____ ОТРЫВОК
Когда на один квартал ниже, тем же летом, в Украинском доме открылась выставка (что показательно, почти без паркомовских художников) «Пространство культурной революции» — она стала чем- то вроде прощания с целой эпохой. И там был точно такой же забор. И понимание того, что все кончено — охватывало всех, подобно плотине, внутри которой копилось совершенно иное будущее. В этом будущем был фонд Сороса, система грантов и кураторов, прочие будни 1990- х. Много чего было и много чего есть. Одного только нет — Парижской коммуны.

***

Вообще-то это тот странный случай, когда постскриптум длиннее самой истории. Однако такие странности случались с Паркоммуной постоянно.

Я встретился с несколькими участниками тех событий и попросил их ответить на несколько вопросов:

1. Что это было — Парижская коммуна? Течение, определенное направление, просто жилое пространство?

2. Как повлиял Парком на современное украинское искусство?

3. Какое ваше самое яркое впечатление из тех лет?

4. Сожалеете ли вы о том времени?

Александр СОЛОВЬЕВ, куратор, арт-критик:

1-2. Разобраться в этом сложно. Грубо говоря, это — сквот. Не только крыша, место, но и новая волна украинского искусства конца 1980-х, что осела на улице Парижской коммуны. Не группировка, не манифест, но сквот — и способ коммуникации. Стилистически совпадает с волной постмодернистской живописи.
________
____ ИСХОДНЫЕ МАТЕРИАЛЫ
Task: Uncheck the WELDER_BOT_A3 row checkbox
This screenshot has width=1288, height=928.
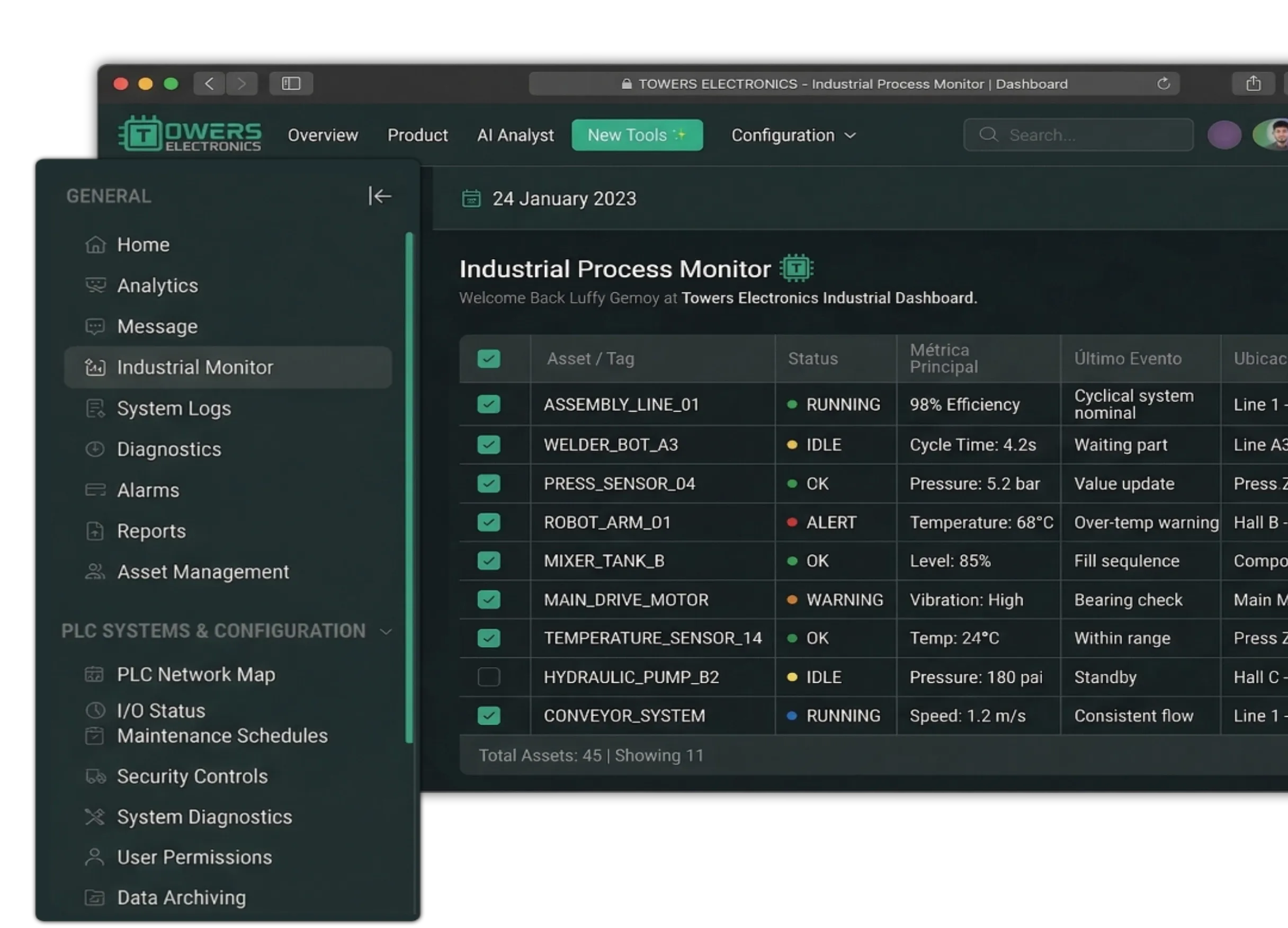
________
■ **ОБЯЗАТЕЛЬНЫЕ ЗАДАНИЯ**:
1: Продублируйте дословно часть отрывка о Паркоммуне, которая начинается со слов, содержащих «Когда на один», и заканчивается на «с Паркоммуной постоянно.».
2: Допишите продолжение отрывка о Паркоммуне, начиная сразу после его последнего предложения.

■ **СПИСОК ОТВЕТОВ**:
1:
Когда на один квартал ниже, тем же летом, в Украинском доме открылась выставка (что показательно, почти без паркомовских художников) «Пространство культурной революции» — она стала чем- то вроде прощания с целой эпохой. И там был точно такой же забор. И понимание того, что все кончено — охватывало всех, подобно плотине, внутри которой копилось совершенно иное будущее. В этом будущем был фонд Сороса, система грантов и кураторов, прочие будни 1990- х. Много чего было и много чего есть. Одного только нет — Парижской коммуны.

***

Вообще-то это тот странный случай, когда постскриптум длиннее самой истории. Однако такие странности случались с Паркоммуной постоянно.

2:
3. Что-то такое гедонистическое. Искусство превыше, но больше всего помнится всеобщая любовь какая-то. В прямом и переносном смысле... Годы, неповторимые по степени свободы. То есть, Парком — это когда можно было быть свободным.

4. Жалко, что эти времена ушли… Потом все поменялось, само отношение к современному искусству. Тогда же было какое-то ядро, к нему тянулись.

Юрий СОЛОМКО, художник:

1. Наверно, все-таки в первую очередь — единение по взглядам и по мироощущению. У меня, по крайней мере, имелось желание общаться и обмениваться информацией, просто быть рядом людям, которые подобрались сами собой, или кто-то был приглашен со стороны как необходимость. Второе — соображения удобства. Те, кто интересуется новым искусством, могли прийти и встретиться сразу со всеми, — и для них, и для нас удобно. Наконец, это поддержание и развитие внутреннего ощущения по отношению к себе и к миру через искусство, которое можно назвать художественным маскимализмом. В этом состоянии, я считаю, вначале должен побыть любой художник, чем дольше, тем лучше. Поддерживать это состояние в одиночку сложно. Меня же в сквот лично соблазнил Голосий, сказал — давай, все вместе, там же классно, интересней будет. Но как целостное течение это нельзя рассматривать. Я ощущал это на себе — приходилось бороться с тем, чтобы не влипать и не быть похожим ни на кого.

2. Для меня современное украинское искусство проявилось на первых молодежных выставках в Москве, потом в Киеве. А Паркоммуна способствовала консолидации и продолжению существования этого искусства. И потом, через несколько лет уже появился миф о Паркоме. А миф — провоцирует… Люди сами продолжали существование Коммуны как мифа, и, наверно, в этом случае было легче и удобнее отождествлять современное искусство с некой группой художников.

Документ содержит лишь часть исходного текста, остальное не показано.